- TO DO:
Take the lines from the line containing "Given: Click 'possibly" through the end of the entries and output them exactly, with no pictures and nothing more.

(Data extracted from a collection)
=== Section Start ===

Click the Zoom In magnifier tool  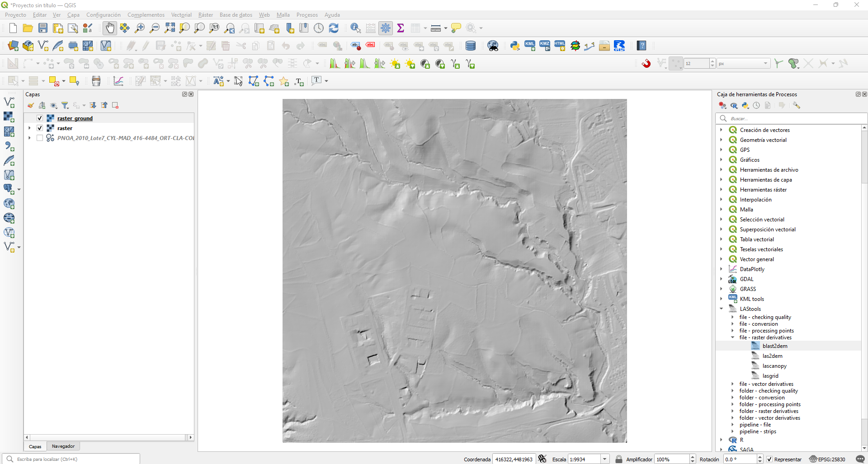140,28
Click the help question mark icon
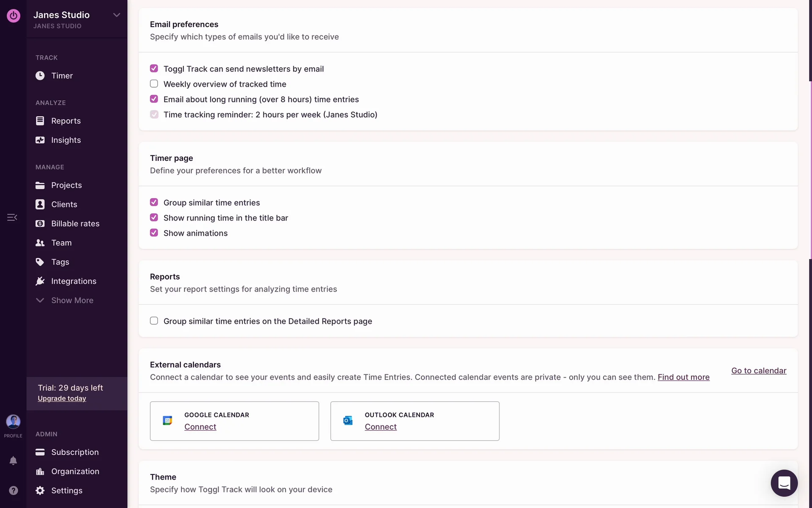 pyautogui.click(x=14, y=490)
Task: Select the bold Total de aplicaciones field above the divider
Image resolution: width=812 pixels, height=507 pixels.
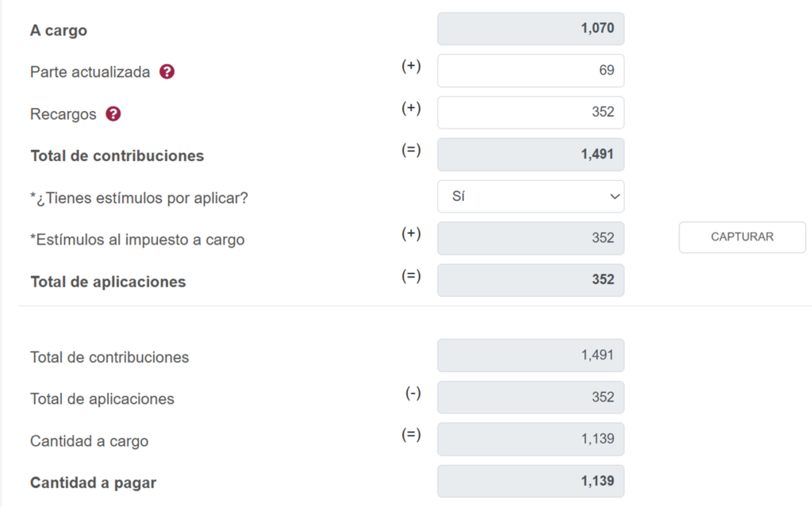Action: (530, 280)
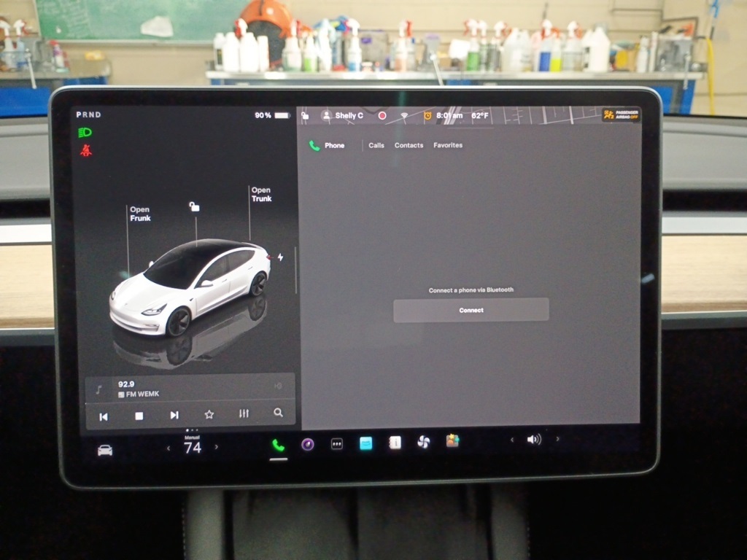Switch to the Favorites tab
The height and width of the screenshot is (560, 747).
point(448,145)
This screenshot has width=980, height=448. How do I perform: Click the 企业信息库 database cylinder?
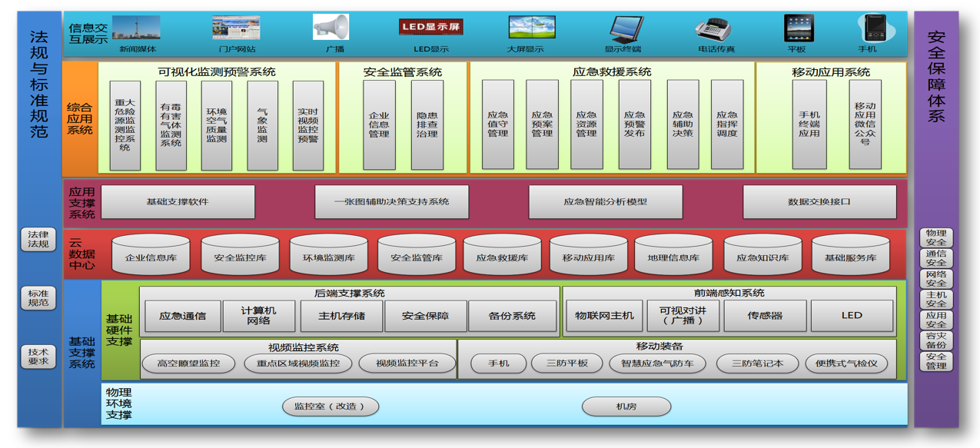point(151,256)
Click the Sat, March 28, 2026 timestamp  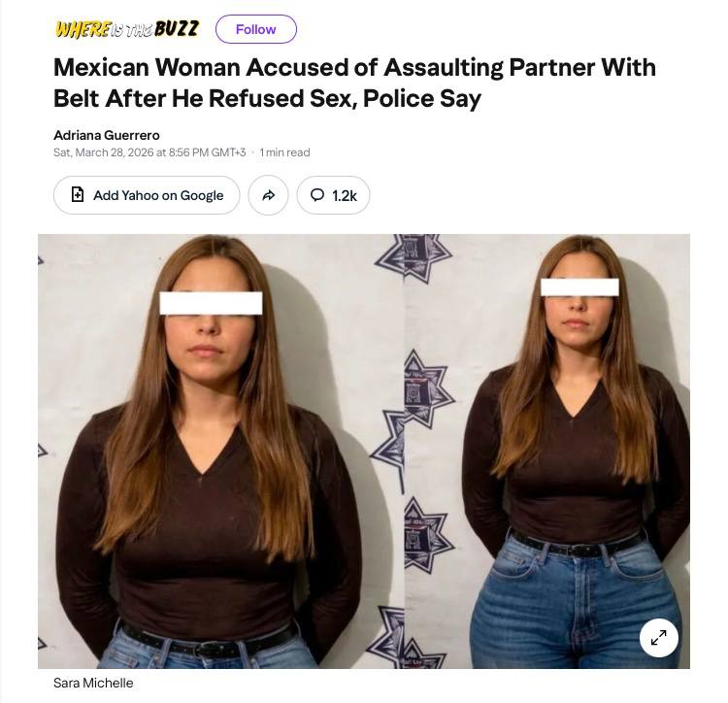(149, 152)
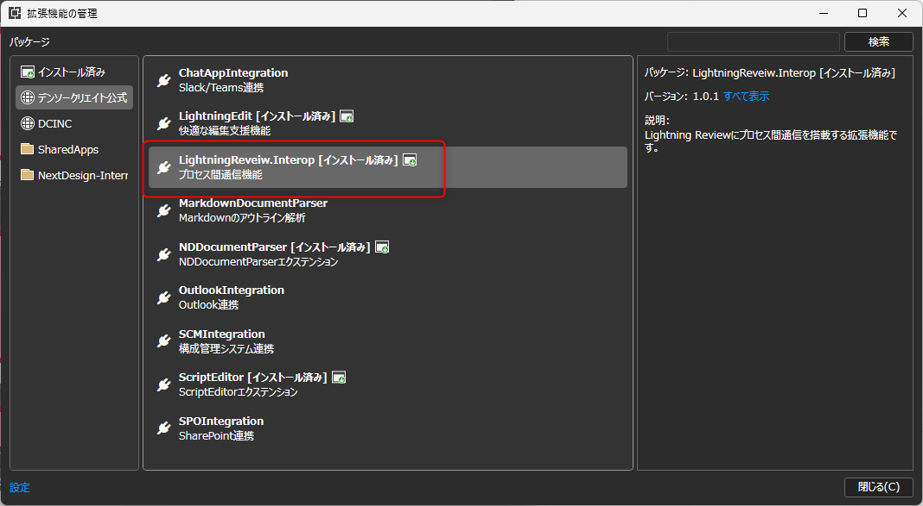Image resolution: width=923 pixels, height=506 pixels.
Task: Open the 設定 settings link
Action: pyautogui.click(x=20, y=488)
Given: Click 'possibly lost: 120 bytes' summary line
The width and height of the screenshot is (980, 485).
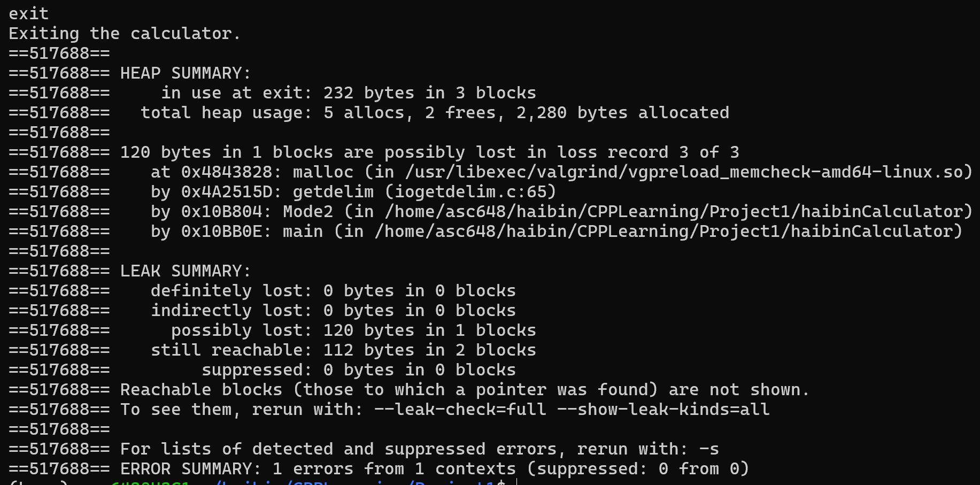Looking at the screenshot, I should coord(353,330).
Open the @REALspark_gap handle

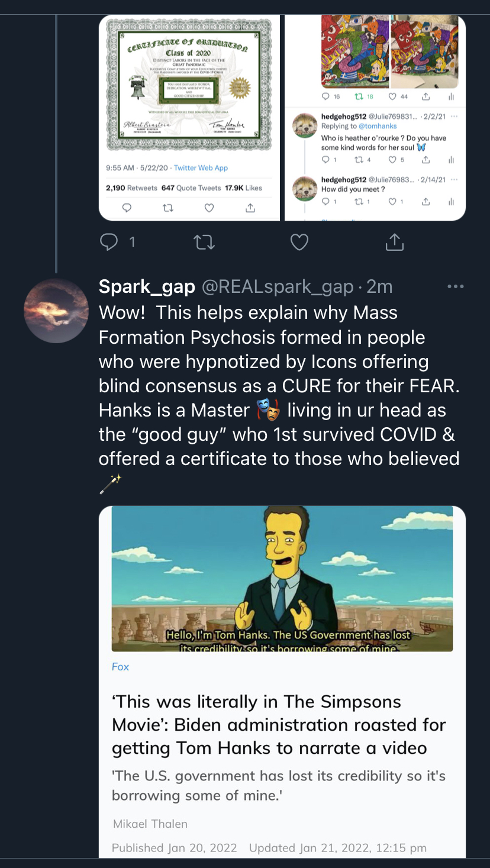coord(278,286)
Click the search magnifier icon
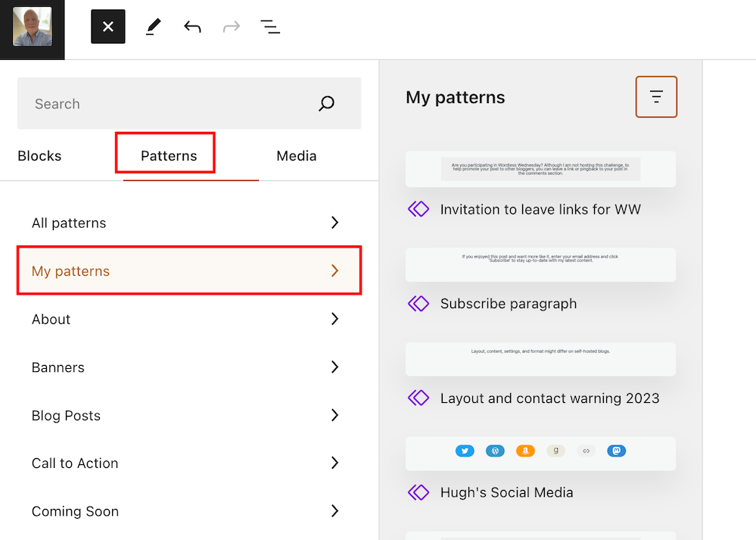This screenshot has width=756, height=540. click(326, 104)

=== Section End ===

- ANSWER BOX:
Given: Click 'possibly lost: 120 bytes' summary line
The width and height of the screenshot is (980, 485).
Looking at the screenshot, I should coord(353,330).
Open the @REALspark_gap handle

coord(278,286)
Click the search magnifier icon
This screenshot has width=756, height=540. click(326, 104)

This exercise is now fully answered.